[Records for this task Boundary: Start]

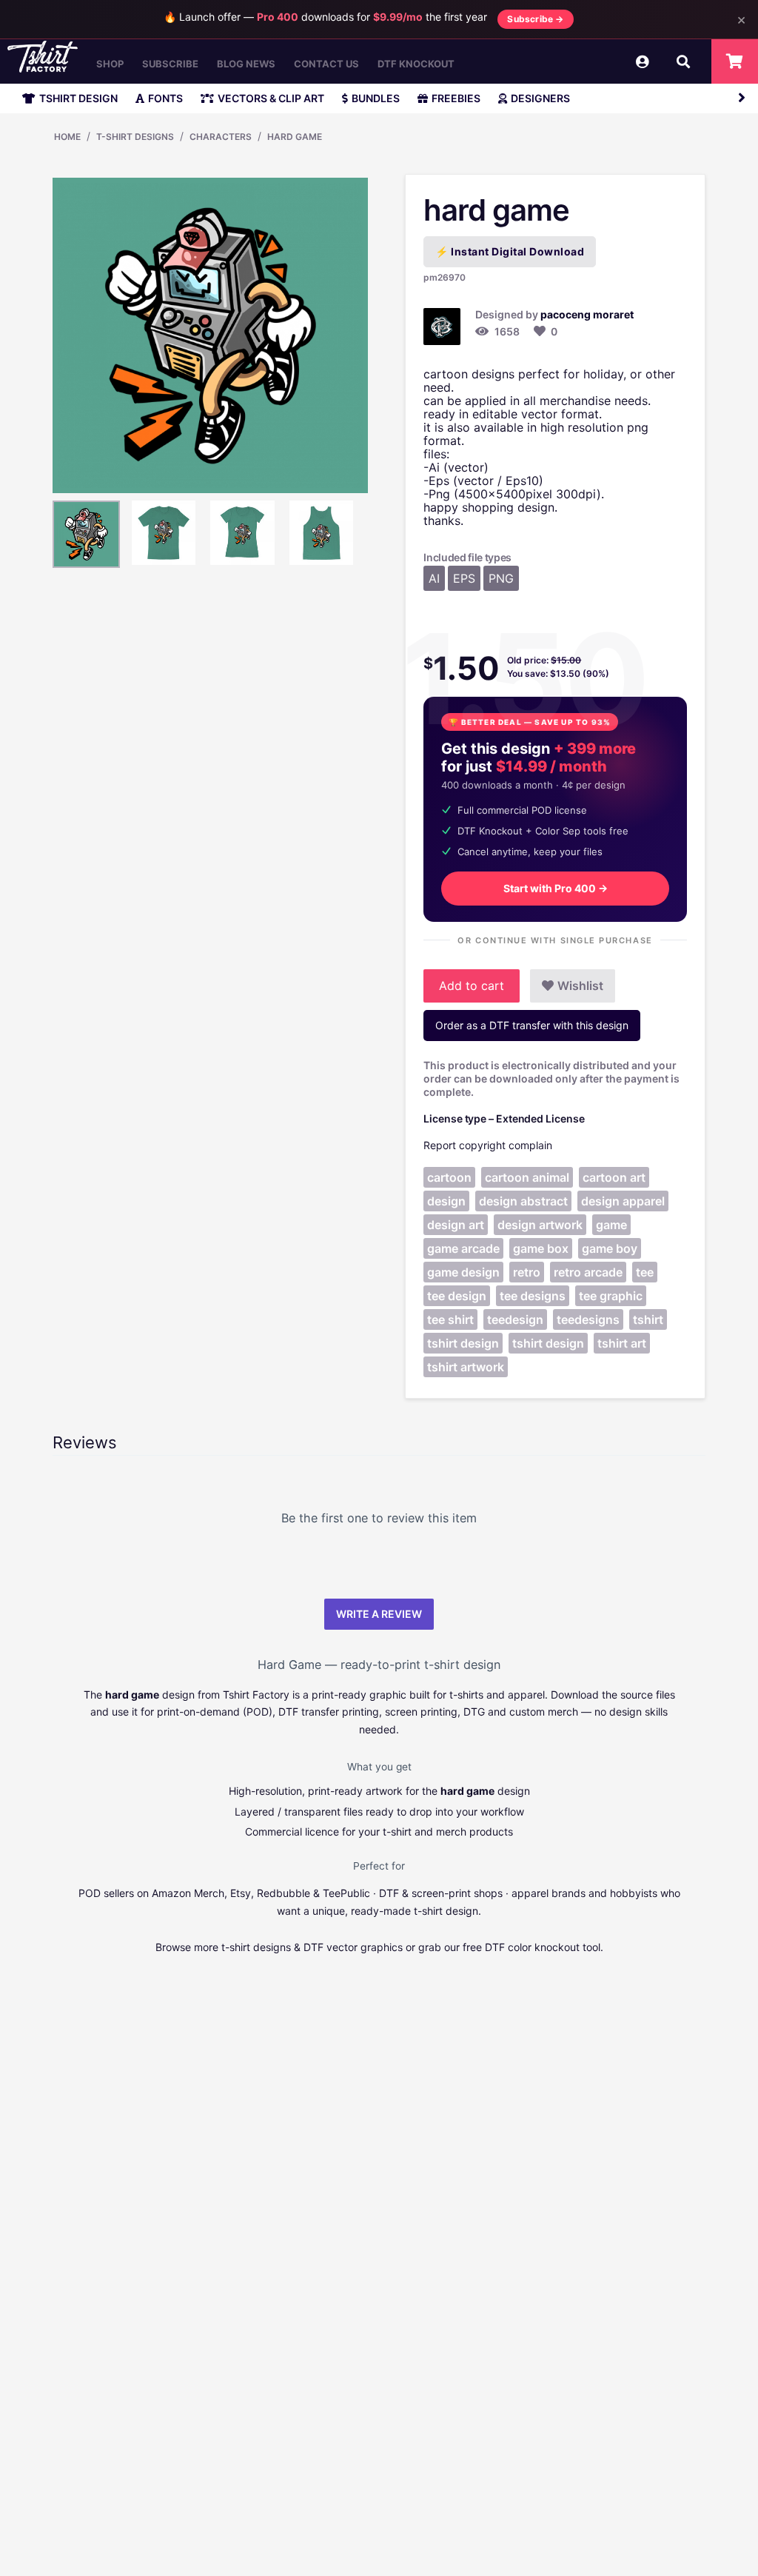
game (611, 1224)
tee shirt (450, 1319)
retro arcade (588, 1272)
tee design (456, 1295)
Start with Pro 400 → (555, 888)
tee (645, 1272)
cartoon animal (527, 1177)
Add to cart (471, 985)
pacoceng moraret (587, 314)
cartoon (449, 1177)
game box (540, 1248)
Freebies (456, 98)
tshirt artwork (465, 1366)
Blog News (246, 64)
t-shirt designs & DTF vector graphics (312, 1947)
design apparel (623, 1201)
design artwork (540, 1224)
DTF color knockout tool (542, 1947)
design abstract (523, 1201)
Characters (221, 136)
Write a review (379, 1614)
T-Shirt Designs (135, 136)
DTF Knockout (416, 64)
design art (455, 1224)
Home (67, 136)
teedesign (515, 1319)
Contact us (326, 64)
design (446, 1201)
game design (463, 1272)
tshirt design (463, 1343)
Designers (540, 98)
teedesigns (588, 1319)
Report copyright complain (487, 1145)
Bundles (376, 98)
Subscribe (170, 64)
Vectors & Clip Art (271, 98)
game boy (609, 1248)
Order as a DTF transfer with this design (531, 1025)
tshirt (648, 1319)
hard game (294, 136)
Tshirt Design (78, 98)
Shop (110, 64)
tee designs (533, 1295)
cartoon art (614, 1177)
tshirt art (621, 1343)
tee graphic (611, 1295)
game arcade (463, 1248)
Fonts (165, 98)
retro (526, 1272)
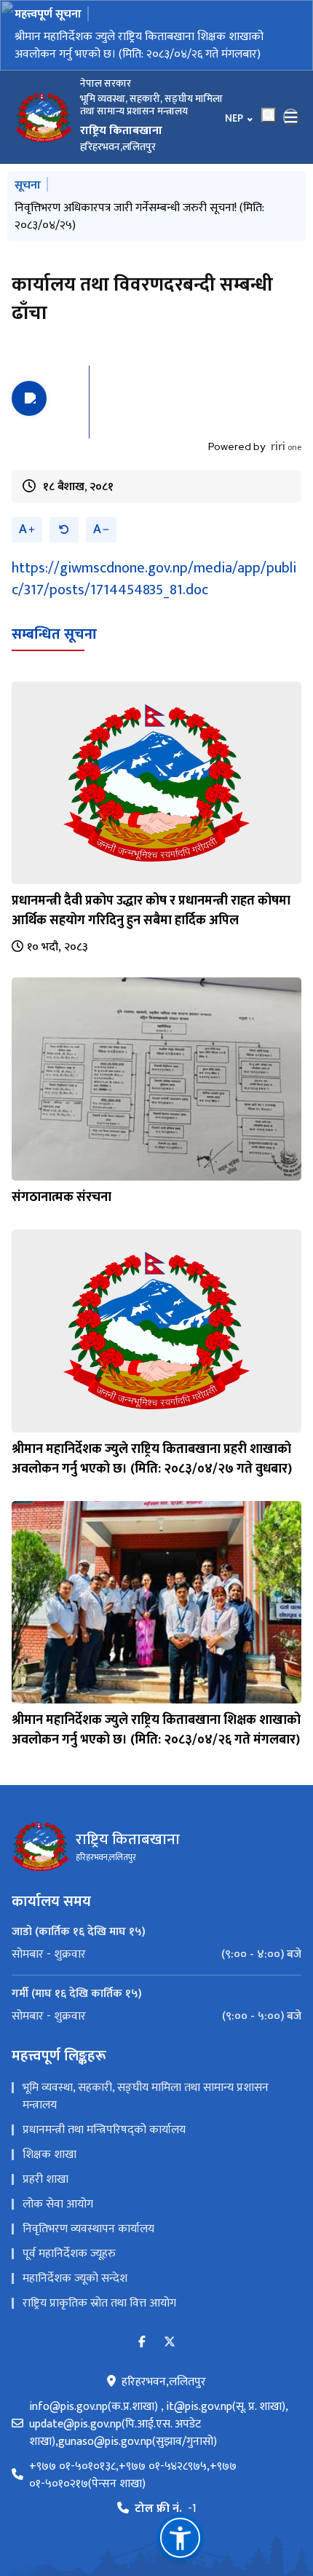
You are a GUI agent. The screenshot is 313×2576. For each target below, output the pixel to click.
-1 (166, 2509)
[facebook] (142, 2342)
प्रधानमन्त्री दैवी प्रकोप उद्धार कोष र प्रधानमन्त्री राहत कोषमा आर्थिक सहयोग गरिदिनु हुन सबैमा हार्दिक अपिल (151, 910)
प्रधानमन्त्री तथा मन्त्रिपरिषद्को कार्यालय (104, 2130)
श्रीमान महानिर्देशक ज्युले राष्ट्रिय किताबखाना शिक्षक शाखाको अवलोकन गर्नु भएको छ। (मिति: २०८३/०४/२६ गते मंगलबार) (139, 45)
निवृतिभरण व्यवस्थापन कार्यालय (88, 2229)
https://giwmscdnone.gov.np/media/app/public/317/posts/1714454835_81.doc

[Records for this task Boundary: End]

Verbatim reproduction of every entry is needed, with the images left out.

▶ _Answer area_:
game (611, 1224)
tee shirt (450, 1319)
retro arcade (588, 1272)
tee design (456, 1295)
Start with Pro 400 → (555, 888)
tee (645, 1272)
cartoon animal (527, 1177)
Add to cart (471, 985)
pacoceng moraret (587, 314)
cartoon (449, 1177)
game box (540, 1248)
Freebies (456, 98)
tshirt artwork (465, 1366)
Blog News (246, 64)
t-shirt designs & DTF vector graphics (312, 1947)
design apparel (623, 1201)
design artwork (540, 1224)
DTF color knockout tool (542, 1947)
design abstract (523, 1201)
Characters (221, 136)
Write a review (379, 1614)
T-Shirt Designs (135, 136)
DTF Knockout (416, 64)
design art (455, 1224)
Home (67, 136)
teedesign (515, 1319)
Contact us (326, 64)
design (446, 1201)
game design (463, 1272)
tshirt design (463, 1343)
Designers (540, 98)
teedesigns (588, 1319)
Report copyright complain (487, 1145)
Bundles (376, 98)
Subscribe (170, 64)
Vectors & Clip Art (271, 98)
game boy (609, 1248)
Order as a DTF transfer with this design (531, 1025)
tshirt (648, 1319)
hard game (294, 136)
Tshirt Design (78, 98)
Shop (110, 64)
tee designs (533, 1295)
cartoon art (614, 1177)
tshirt art (621, 1343)
tee graphic (611, 1295)
game arcade (463, 1248)
Fonts (165, 98)
retro (526, 1272)
You are a GUI agent. The screenshot is 313×2576. For each target below, output the pixel to click.
-1 (166, 2509)
[facebook] (142, 2342)
प्रधानमन्त्री दैवी प्रकोप उद्धार कोष र प्रधानमन्त्री राहत कोषमा आर्थिक सहयोग गरिदिनु हुन सबैमा हार्दिक अपिल (151, 910)
प्रधानमन्त्री तथा मन्त्रिपरिषद्को कार्यालय (104, 2130)
श्रीमान महानिर्देशक ज्युले राष्ट्रिय किताबखाना शिक्षक शाखाको अवलोकन गर्नु भएको छ। (मिति: २०८३/०४/२६ गते मंगलबार) (139, 45)
निवृतिभरण व्यवस्थापन कार्यालय (88, 2229)
https://giwmscdnone.gov.np/media/app/public/317/posts/1714454835_81.doc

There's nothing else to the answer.